▸ ACTIVITY
Reproduce exactly the lines of the material beneath, from the line that contains "The image size is (671, 719)." to the line that contains "Open the Шахтёр Донецк team name link", both included, and no other lines.
------ WORKING DATA
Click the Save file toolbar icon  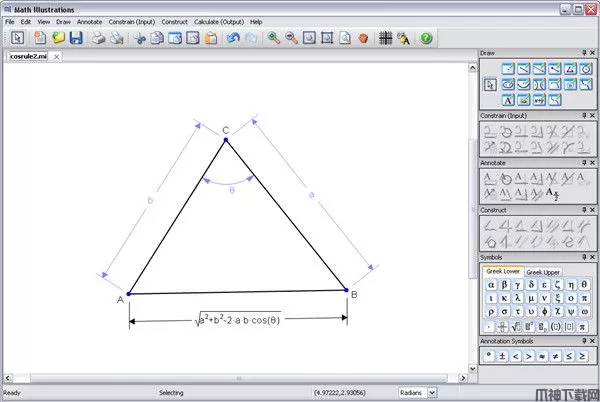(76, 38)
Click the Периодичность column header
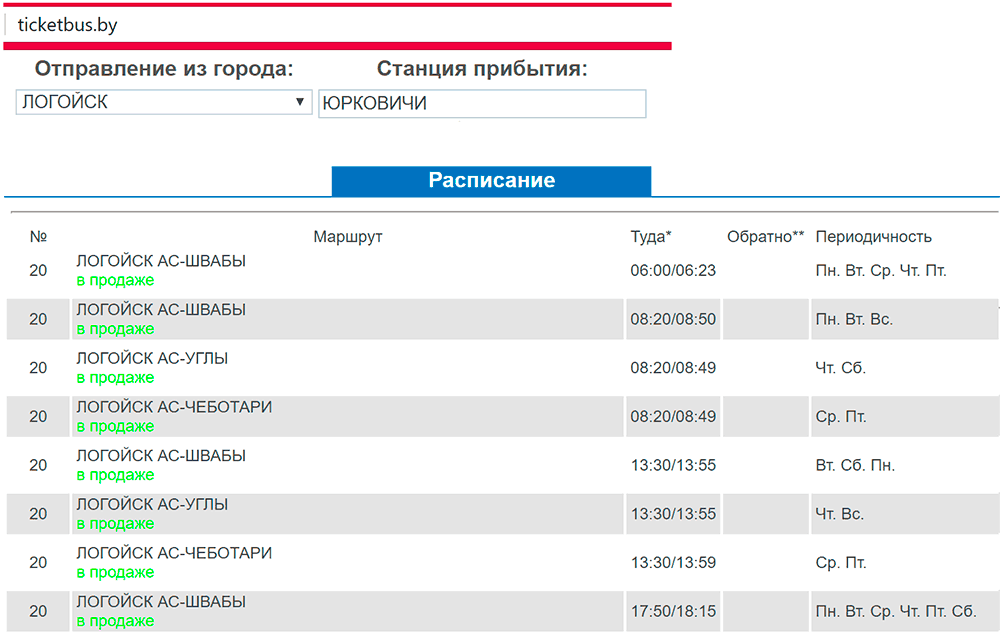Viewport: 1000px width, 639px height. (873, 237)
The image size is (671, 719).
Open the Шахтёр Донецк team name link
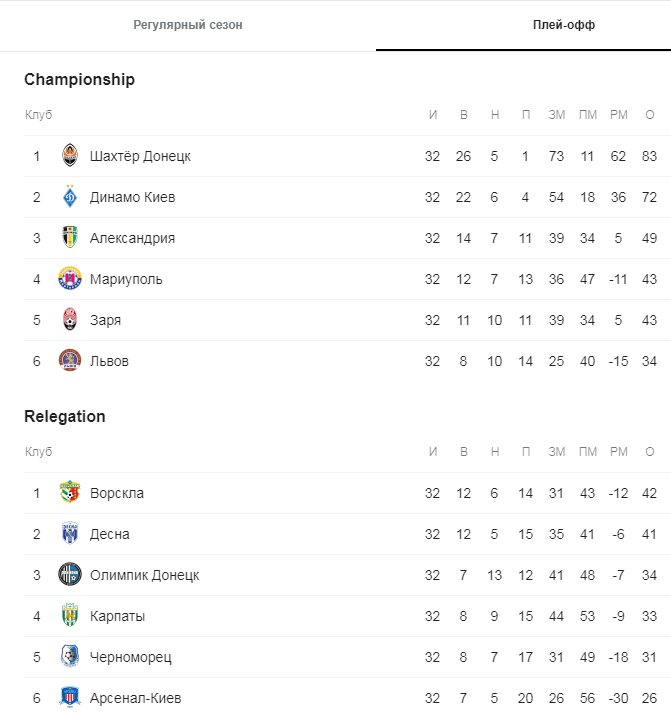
------------
------ WORKING DATA
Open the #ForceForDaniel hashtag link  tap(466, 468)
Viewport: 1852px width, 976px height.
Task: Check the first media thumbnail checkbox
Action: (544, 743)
------------
▸ REPLY
The image size is (671, 719).
Open the Шахтёр Донецк team name link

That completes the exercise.